For the second time Sorkin both writes and directs, and the result is a much stronger and self-confident effort than his oddly repetitive and irritating directorial debut Molly’s Game. The screenplay juggles a broad spread of characters, and both balances and showcases each so that the film never becomes bogged-down or confusing. In those roles he has assembled an absolute all-star cast of talented actors, often playing quite firmly against type. They are uniformly excellent. More than a few of them are awards-worthy.
Particularly effective is English actor Eddie Redmayne as activist Tom Hayden. I have not been a fan of Redmayne’s to date, finding his peformances much too self-conscious and theatrical to suit the bulk of his roles. Here he plays Hayden with a much better sense of control, and actively underplays the character’s emotional turmoil. It feels a minor revelation to see him perform the role with such subtlety. Also deeply impressive are Sacha Baron Cohen as Abbie Hoffman, Jeremy Strong as Jerry Rubin, Mark Rylance as defence lawyer William Kunstler, and Yahya Abdul-Mateen II as Bobby Seale.

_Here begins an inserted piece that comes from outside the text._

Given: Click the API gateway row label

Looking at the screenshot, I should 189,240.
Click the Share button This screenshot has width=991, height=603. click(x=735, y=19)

Frank Langella delivers a jaw-dropping performance as Judge Julius Hoffman, who presides over the Chicago Seven trial with a growing absurdity that would seem farcical had it not actually happened. His perverse rulings, constant charges of contempt of court, and bald-faced racism provides most of the film’s most shocking and disturbing moments. Aaron Sorkin does a superb balancing act in writing and directing the character: genuinely funny when he needs to be, and absolutely horrifying when he has to be.
This is a strong, powerful, and rather timely drama. With the USA only just emerging from four years of post-truth, far right-wing government, it feels very much a reflection of our time. It marks Sorkin’s positive progression as a director. As a writer, it is arguably his best film work since A Few Good Men. This is one of 2020’s finest screen dramas.